**Task statement**
Return the data items from the line containing "How do I perform: Tap the 33,7" through the end of the data items, reproducing each line verbatim.

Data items
####################
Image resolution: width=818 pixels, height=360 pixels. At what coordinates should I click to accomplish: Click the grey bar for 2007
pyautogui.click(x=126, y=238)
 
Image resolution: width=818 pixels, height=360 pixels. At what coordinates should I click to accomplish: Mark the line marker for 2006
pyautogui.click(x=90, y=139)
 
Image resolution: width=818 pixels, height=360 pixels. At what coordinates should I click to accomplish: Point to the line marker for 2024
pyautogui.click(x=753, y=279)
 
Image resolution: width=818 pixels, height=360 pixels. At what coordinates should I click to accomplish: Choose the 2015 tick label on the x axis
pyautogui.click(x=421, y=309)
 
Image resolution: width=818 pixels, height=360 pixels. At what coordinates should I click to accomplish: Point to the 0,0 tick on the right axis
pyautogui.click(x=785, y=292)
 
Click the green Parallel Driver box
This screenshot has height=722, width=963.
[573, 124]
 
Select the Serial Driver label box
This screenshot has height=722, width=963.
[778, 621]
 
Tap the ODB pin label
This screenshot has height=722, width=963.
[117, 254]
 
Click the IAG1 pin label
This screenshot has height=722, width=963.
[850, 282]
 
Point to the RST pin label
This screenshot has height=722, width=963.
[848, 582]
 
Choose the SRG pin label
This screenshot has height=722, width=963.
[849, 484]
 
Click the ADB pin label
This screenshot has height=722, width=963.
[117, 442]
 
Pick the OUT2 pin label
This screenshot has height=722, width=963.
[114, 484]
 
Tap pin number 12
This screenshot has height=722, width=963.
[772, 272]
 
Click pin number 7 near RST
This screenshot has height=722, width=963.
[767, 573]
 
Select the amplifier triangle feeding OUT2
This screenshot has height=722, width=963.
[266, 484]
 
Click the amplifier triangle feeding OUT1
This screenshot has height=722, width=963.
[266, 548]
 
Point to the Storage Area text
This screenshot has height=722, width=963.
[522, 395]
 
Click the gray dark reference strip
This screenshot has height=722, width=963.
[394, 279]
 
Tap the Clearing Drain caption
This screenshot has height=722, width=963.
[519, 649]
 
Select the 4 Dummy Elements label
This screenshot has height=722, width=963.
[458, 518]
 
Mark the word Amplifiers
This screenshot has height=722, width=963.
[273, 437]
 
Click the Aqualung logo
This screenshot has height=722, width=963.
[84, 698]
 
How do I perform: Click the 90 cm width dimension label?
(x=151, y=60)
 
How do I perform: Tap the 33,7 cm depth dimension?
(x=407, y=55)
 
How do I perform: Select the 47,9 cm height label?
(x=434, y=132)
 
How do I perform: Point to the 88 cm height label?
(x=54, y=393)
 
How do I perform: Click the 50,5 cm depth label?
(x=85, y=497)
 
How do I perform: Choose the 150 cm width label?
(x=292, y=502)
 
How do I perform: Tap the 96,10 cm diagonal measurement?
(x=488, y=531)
####################
**Result for this exercise**
How do I perform: Tap the 33,7 cm depth dimension?
(x=407, y=55)
 
How do I perform: Select the 47,9 cm height label?
(x=434, y=132)
 
How do I perform: Point to the 88 cm height label?
(x=54, y=393)
 
How do I perform: Click the 50,5 cm depth label?
(x=85, y=497)
 
How do I perform: Choose the 150 cm width label?
(x=292, y=502)
 
How do I perform: Tap the 96,10 cm diagonal measurement?
(x=488, y=531)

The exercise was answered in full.